▶ [Zu lösende Aufgabe]
Gib alles vom Anfang der Daten bis hinunter zu der Zeile mit „Describe the element at coordinates (129, 390)“ Wort für Wort wieder, diese Zeile eingeschlossen. Lass dabei die Bilder weg.

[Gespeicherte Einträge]

=-=-=

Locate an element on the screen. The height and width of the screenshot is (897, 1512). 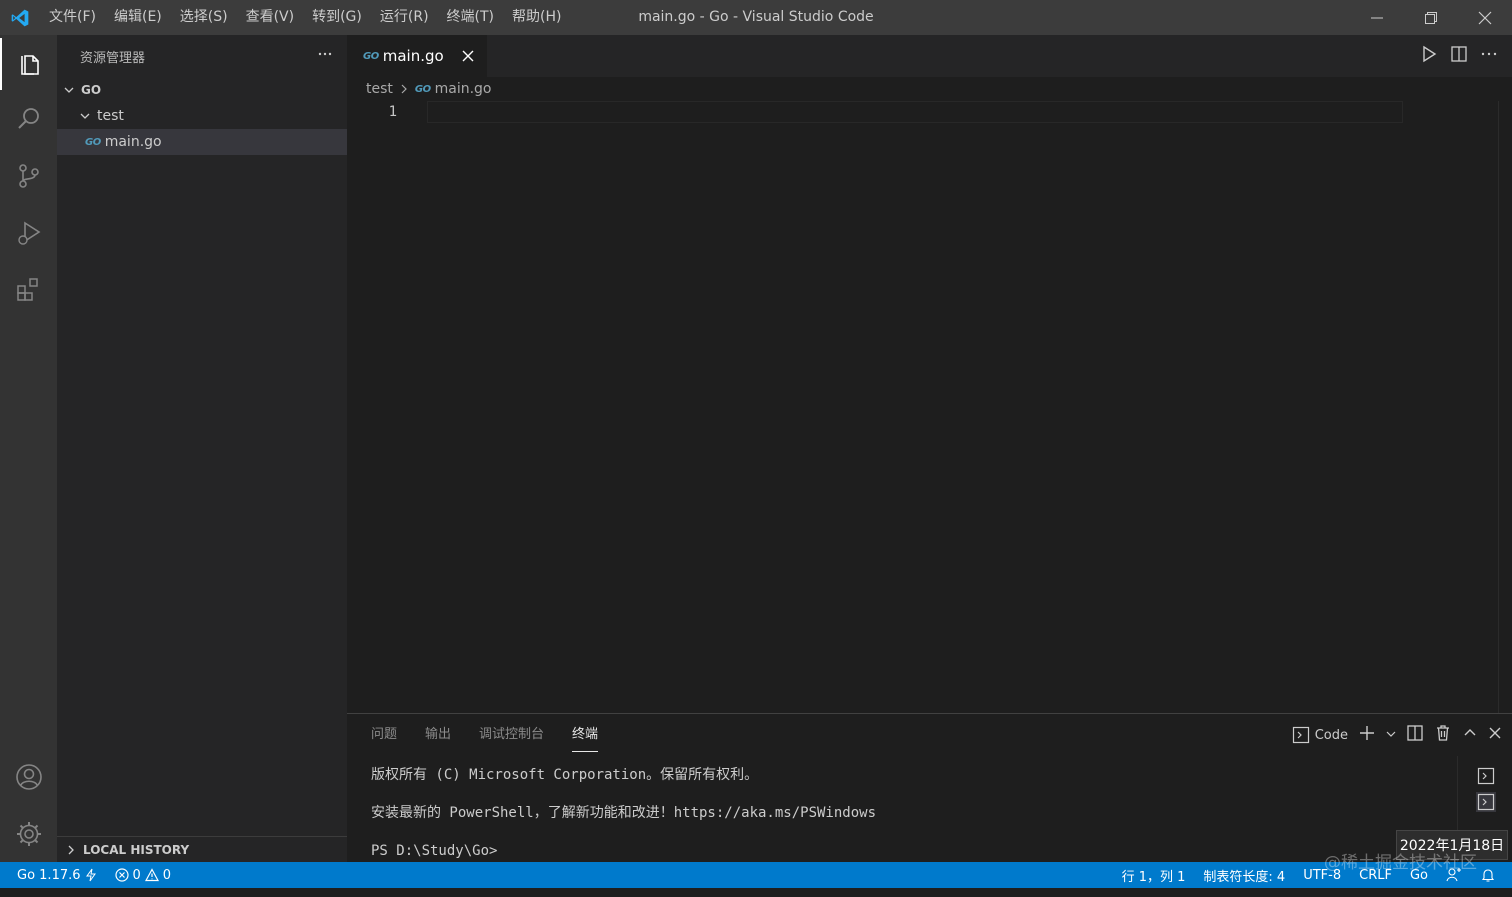
error-count: 0 is located at coordinates (136, 875).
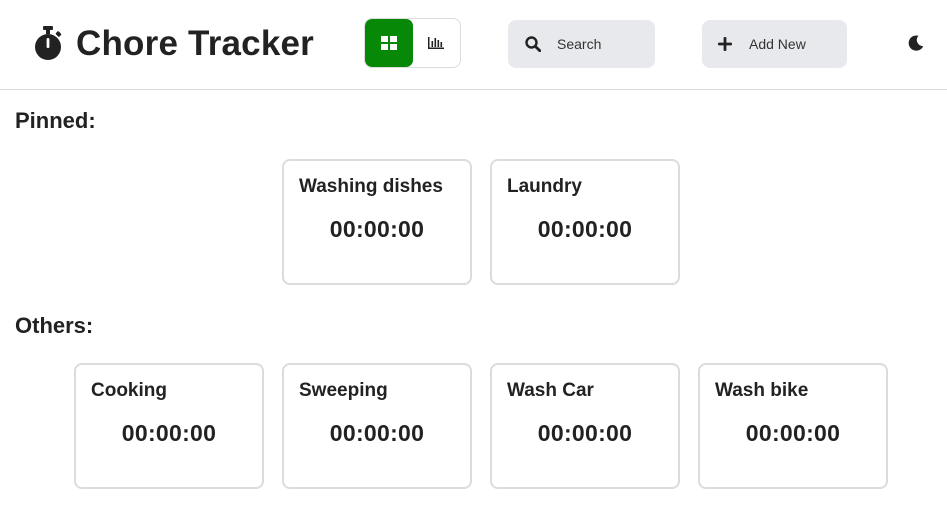  Describe the element at coordinates (129, 390) in the screenshot. I see `chore-name: Cooking` at that location.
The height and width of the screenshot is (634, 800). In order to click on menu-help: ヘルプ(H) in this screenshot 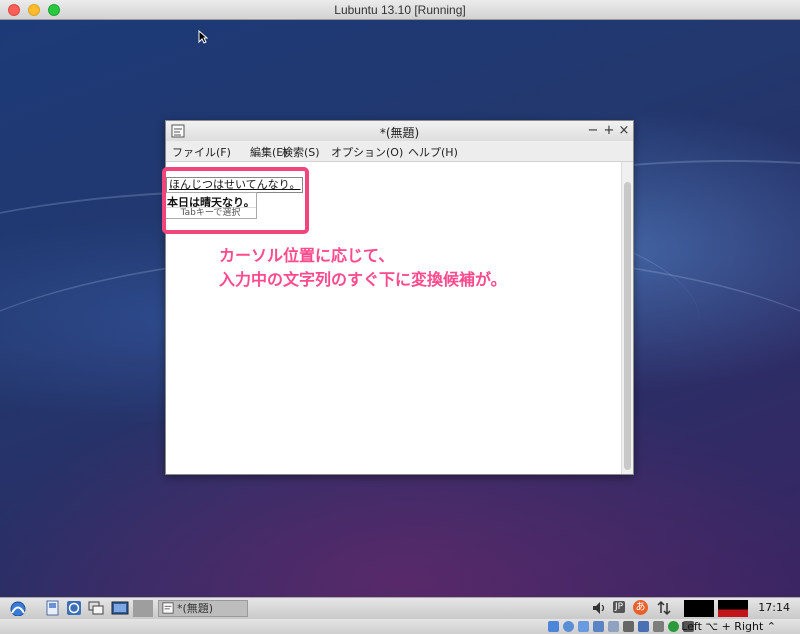, I will do `click(433, 152)`.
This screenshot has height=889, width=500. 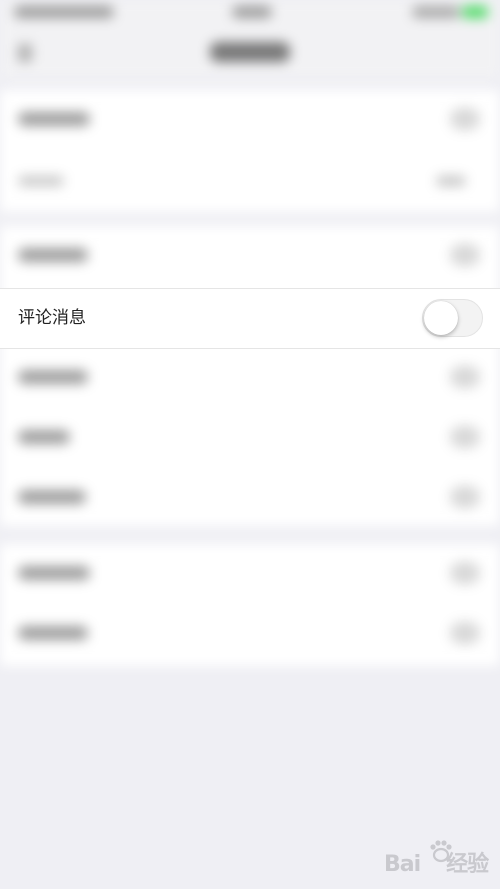 I want to click on back-icon, so click(x=25, y=53).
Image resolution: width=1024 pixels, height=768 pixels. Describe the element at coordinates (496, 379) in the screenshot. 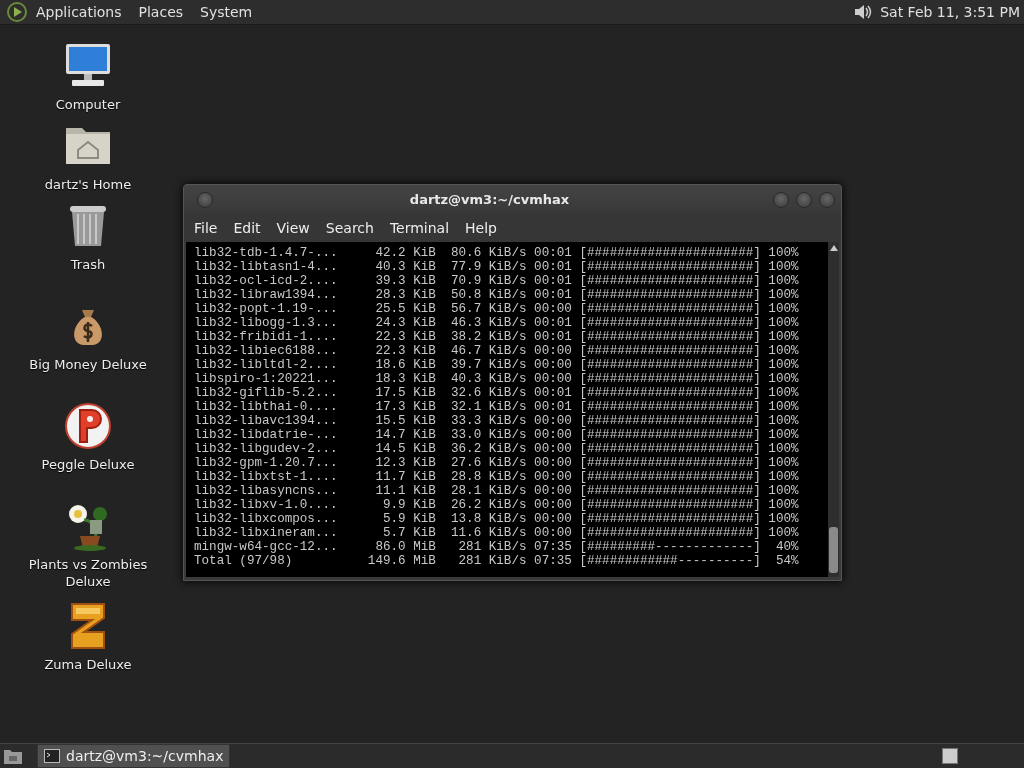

=-=-=

▶ [Antwort zur Aufgabe]
Locate an element on the screen. The height and width of the screenshot is (897, 1512). 
error-count: 0 is located at coordinates (136, 875).
  Describe the element at coordinates (129, 390) in the screenshot. I see `chore-name: Cooking` at that location.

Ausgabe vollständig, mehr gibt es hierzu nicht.